*TASK REQUIREMENTS:*
Write out, exactly as they appear, only the lines running from the line with "Open the 全般 tab" to the final line of the listing; include both.

Start of Block

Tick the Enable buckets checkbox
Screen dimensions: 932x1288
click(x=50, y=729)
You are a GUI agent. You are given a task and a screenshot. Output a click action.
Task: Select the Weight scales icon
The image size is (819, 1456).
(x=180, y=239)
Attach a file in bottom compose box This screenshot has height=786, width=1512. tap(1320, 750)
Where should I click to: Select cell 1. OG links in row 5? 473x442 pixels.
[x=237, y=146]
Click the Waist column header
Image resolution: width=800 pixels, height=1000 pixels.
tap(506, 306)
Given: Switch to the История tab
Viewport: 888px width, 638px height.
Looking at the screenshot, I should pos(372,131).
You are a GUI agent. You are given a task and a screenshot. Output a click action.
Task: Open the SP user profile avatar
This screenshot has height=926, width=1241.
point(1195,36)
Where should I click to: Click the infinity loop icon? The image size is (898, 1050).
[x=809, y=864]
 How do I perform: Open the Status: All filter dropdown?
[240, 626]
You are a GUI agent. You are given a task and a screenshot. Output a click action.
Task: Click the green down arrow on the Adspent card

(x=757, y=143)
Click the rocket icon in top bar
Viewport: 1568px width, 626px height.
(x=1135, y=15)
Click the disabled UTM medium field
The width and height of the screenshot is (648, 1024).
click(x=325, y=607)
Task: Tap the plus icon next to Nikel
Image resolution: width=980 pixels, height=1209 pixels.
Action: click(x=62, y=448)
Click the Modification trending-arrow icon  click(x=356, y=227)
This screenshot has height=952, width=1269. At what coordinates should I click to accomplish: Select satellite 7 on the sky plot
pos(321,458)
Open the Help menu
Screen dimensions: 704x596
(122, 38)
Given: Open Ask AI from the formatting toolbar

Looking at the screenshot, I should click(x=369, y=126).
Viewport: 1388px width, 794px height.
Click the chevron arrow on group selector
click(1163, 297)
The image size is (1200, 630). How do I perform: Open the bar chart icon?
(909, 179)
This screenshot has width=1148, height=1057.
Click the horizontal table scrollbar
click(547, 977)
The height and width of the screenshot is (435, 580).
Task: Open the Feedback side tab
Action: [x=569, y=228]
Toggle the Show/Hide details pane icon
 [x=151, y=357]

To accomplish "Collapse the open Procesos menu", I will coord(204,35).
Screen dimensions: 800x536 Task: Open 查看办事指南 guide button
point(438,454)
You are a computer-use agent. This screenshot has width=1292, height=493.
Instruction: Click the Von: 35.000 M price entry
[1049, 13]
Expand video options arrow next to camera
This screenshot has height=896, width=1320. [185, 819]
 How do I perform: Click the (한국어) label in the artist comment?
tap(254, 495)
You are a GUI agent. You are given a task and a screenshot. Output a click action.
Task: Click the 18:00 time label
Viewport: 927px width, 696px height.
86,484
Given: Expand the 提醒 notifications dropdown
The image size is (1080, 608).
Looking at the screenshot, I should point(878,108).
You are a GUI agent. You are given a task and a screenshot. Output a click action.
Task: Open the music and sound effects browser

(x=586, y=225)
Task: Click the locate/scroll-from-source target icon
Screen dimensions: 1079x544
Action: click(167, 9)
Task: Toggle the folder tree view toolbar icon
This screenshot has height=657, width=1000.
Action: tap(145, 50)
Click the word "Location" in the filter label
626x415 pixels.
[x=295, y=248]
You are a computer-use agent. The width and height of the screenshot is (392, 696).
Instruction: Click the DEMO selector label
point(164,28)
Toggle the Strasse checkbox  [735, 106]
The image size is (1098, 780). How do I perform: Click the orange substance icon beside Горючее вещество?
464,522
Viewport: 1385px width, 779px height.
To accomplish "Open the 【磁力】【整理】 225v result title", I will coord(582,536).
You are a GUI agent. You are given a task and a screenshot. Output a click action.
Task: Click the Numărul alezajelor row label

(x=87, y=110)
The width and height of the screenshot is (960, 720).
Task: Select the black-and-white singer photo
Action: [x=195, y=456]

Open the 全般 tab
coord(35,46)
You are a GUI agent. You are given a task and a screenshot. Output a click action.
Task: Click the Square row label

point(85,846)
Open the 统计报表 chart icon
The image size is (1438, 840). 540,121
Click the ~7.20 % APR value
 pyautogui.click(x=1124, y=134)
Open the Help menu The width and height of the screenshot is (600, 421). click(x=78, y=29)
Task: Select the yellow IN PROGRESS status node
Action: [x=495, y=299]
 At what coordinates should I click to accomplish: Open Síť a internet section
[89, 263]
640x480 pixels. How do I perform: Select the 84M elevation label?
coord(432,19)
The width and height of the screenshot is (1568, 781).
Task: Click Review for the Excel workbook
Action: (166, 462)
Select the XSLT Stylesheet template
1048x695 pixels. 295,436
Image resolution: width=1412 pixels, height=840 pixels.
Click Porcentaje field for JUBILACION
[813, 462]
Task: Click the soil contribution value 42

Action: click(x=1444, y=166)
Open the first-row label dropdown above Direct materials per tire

End of Block

*EXERCISE RESULT:*
Open the 全般 tab
coord(35,46)
You are a GUI agent. You are given a task and a screenshot. Output a click action.
Task: Click the Square row label

point(85,846)
Open the 统计报表 chart icon
The image size is (1438, 840). 540,121
Click the ~7.20 % APR value
 pyautogui.click(x=1124, y=134)
Open the Help menu The width and height of the screenshot is (600, 421). click(x=78, y=29)
Task: Select the yellow IN PROGRESS status node
Action: [x=495, y=299]
 At what coordinates should I click to accomplish: Open Síť a internet section
[89, 263]
640x480 pixels. How do I perform: Select the 84M elevation label?
coord(432,19)
The width and height of the screenshot is (1568, 781).
Task: Click Review for the Excel workbook
Action: (166, 462)
Select the XSLT Stylesheet template
1048x695 pixels. 295,436
Image resolution: width=1412 pixels, height=840 pixels.
Click Porcentaje field for JUBILACION
[813, 462]
Task: Click the soil contribution value 42

Action: click(x=1444, y=166)
Open the first-row label dropdown above Direct materials per tire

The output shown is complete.